Herkesin orman dönüşü getireceği kauçuk miktarı belirlenmişti. Bu miktarı getirmeyenlerin eli ceza olarak kesiliyordu. Ek bir önlem olarak kauçukları getirene kadar erkeklerin karısı, çocukları rehin tutuluyordu. Geri gelmez ya da miktarı tutturamazsa rehinelerin eli kesiliyordu. Kesilen eller özel kovalarda toplanıyor, böylece askerler komutanlarına hem verdikleri cezayı hem de kurşun harcamadıklarını kanıtlıyorlardı. Askerler kestikleri el kadar fazladan ek ücret alıyordu. 1906 yılında bir günde tam 1308 kesik sağ el Kongo sömürge valisine verilmişti. Zulme başkaldıranlar hemen öldürülüyor, köyleri tamamen yok ediliyor ve toplu katliamlar yapılıyordu. Kadınlar ise kaçırılıyor, onlarca Belçikalı tarafından tecavüz ediliyor ve ondan sonra öldürülüyordu. II.Leopold, Kongo’dan muazzam meblağlarla gelen kanlı paralarla hızla zenginleşti. Para bol olunca Belçika’da Antwerpen Garı, Kraliyet Orta Afrika Müzesi, Ostendes Kraliyet Galerisi gibi büyük ve gösterişli binalar inşa etti. O artık “inşaat kralı” olmuştu. İletişim kısıtlıydı. Ancak Kongo’ya gelen İngiliz misyonerler, az sayıda gazeteci ve yazarlar gözlerinin önündeki vahşetin tanığı oluyor ve yazıyorlardı. II. Leopold’un Kongo zulmüne karşı sesler yükselince Kongo, 1908 yılında, II. Leopold’dan alınarak Belçika’ya verildi. Bu noktada Mark Twain ve Sir Arthur Canon Doyle gibi o zamanın tanınmış yazarlarının haklarını teslim etmek lazım. Kongo’ya gidip, yok edilen bir dünyayı görüp, Kongo’nun bu vampirden kurtulması yolunda ellerinden gelen desteği vermişti bu iki isim. Yani Kongo artık Leopold’un ‘şahsi mülkü’ değil, kralı olduğu Belçika’nın kamu malıydı! Sonuçta hiçbir şey değişmedi. Emperyalizmin kanlı yağma ve sömürü düzeni aynen devam etti. Zaten Leopold’da bir sene sonra ardında varis bırakmadan öldü gitti. Yeğeni Belçika Kralı oldu. II.Leopold, Kongo’da acımasızca kan dökerken, Sultan II. Abdülhamit’in yönetimini şiddetle eleştiriyor ve Osmanlı Devleti üzerinde de baskı kurmaya çalışıyordu.
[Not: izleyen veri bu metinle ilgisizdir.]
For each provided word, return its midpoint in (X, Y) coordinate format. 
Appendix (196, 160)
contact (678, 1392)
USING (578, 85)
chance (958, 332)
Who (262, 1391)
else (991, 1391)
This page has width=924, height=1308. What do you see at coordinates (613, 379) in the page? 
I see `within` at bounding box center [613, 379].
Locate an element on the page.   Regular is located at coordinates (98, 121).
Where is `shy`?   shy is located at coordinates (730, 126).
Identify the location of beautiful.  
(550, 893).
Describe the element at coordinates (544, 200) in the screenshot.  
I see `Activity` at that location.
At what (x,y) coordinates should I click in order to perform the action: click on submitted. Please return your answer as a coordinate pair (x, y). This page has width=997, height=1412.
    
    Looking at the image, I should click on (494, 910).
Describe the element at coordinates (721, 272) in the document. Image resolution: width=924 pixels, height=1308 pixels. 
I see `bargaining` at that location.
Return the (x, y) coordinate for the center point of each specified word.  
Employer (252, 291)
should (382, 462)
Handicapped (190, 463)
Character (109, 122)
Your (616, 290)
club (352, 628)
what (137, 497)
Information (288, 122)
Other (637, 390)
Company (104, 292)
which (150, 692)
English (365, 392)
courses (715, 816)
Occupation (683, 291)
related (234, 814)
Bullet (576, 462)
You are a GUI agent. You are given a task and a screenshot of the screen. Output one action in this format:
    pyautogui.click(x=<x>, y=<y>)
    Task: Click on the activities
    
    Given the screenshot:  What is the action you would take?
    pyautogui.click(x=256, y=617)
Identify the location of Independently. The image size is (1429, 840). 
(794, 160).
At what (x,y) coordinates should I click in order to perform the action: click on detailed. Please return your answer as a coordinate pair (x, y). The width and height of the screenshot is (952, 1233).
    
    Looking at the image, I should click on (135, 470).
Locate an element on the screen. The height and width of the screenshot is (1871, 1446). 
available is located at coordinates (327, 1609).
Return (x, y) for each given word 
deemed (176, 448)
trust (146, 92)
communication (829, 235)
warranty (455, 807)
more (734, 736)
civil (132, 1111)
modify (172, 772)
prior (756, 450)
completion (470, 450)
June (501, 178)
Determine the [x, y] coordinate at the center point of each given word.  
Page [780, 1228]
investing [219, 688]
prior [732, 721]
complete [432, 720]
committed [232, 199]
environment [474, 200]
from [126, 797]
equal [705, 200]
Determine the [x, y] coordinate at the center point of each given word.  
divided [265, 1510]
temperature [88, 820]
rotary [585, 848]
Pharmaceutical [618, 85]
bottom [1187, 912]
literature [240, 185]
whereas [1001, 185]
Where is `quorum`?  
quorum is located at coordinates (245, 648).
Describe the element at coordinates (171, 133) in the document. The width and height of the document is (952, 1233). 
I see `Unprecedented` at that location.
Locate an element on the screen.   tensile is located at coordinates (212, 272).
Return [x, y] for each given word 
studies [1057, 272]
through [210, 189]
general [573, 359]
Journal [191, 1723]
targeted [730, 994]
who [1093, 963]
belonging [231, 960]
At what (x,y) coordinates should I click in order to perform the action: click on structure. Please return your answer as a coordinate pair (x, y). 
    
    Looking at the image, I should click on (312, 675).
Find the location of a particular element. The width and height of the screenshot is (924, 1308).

Kongo’da yıllarca süren bu utanç verici zulüm Belçika’da ilk olarak 1998’de Adam Hochshilds’in “Kral Leopold’un Hayaleti” adlı kitabı yayınlandığında tartışılmaya başlandı. 1998’e kadar kimsenin umrunda dâhi olmayan 15 milyon kişinin ölümünden sorumlu bir zulüm gerçekliğinin çölünde kıvranıyordu insanlık. Kongo’nun acısı 20. yy. boyunca hiç dinmeden devam etti. Darbeler, ABD-Rusya-Fransa’nın dirsek kavgalarının getirdiği istikrarsızlıklar, suikastler ve ekonomik çalkantılarla savrulan bir ülke oldu hep. 1960 seçimlerini tüm sandık hilelerine rağmen Patrice Lumumba kazandı. Lumumba’nın başında olduğu Kongo Milli Hareketi kazandı ve Lumumba başbakan oldu. Bağımsızlık ilan edildi. Ülkenin adı “Kongo Cumhuriyeti” olarak değiştirildi. Kongolular için artık ayrımcılığın ve soygunun sonuna gelindi ama Belçika ve ABD bunu kabullenemedi. Lumumba yola bir burjuva milliyetçisi olarak çıkmıştı ama zamanla sosyalizme yöneldi ve SSCB ile işbirliği yaptı. Öldürülmesine de bu işbirliği neden oldu.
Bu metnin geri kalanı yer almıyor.